Count the lines in the records beneath this task that contain the string "will", then give the count by itself.

■ RECORDS:
______
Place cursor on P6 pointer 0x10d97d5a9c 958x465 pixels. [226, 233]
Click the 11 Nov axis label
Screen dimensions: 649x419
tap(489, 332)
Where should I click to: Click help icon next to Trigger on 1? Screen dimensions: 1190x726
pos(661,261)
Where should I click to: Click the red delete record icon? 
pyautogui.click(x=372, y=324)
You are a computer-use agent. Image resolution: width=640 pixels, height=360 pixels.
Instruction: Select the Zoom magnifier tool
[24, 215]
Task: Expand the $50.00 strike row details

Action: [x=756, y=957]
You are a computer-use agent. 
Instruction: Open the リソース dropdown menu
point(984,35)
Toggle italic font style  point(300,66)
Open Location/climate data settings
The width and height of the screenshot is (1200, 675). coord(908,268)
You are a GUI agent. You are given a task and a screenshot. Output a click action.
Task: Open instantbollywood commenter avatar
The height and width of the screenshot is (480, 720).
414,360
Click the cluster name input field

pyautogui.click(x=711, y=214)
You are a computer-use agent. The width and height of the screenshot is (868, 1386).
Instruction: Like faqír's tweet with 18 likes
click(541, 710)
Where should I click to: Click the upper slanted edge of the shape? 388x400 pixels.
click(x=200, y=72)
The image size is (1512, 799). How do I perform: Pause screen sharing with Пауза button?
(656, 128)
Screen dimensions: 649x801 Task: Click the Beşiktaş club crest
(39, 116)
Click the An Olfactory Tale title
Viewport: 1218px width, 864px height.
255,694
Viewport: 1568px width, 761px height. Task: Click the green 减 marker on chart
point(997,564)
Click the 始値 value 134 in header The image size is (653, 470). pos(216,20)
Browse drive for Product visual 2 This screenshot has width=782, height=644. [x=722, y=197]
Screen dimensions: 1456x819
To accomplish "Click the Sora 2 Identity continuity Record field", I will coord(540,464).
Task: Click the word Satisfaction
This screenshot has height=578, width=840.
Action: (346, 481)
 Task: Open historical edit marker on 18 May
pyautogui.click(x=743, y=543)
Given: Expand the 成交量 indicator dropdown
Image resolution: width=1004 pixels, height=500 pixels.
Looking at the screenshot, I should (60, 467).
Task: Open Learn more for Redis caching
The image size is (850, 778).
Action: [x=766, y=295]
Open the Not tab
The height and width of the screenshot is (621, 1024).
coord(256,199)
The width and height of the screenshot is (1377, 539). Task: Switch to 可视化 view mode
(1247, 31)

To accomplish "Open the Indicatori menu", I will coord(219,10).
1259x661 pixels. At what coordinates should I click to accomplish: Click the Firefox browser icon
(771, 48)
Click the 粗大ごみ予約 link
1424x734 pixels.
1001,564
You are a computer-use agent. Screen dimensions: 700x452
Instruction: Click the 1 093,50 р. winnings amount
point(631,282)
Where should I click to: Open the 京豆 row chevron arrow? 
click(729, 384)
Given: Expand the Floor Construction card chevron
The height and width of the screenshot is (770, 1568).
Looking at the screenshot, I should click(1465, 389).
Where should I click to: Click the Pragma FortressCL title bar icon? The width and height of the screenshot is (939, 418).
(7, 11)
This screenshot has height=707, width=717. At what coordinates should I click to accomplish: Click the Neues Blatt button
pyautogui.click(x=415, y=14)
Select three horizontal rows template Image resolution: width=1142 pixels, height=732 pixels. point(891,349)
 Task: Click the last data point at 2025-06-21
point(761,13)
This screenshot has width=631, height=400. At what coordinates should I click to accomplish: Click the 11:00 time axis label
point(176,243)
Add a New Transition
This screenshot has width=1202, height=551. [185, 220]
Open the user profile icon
______
■ ANSWER FOR THE TASK: 2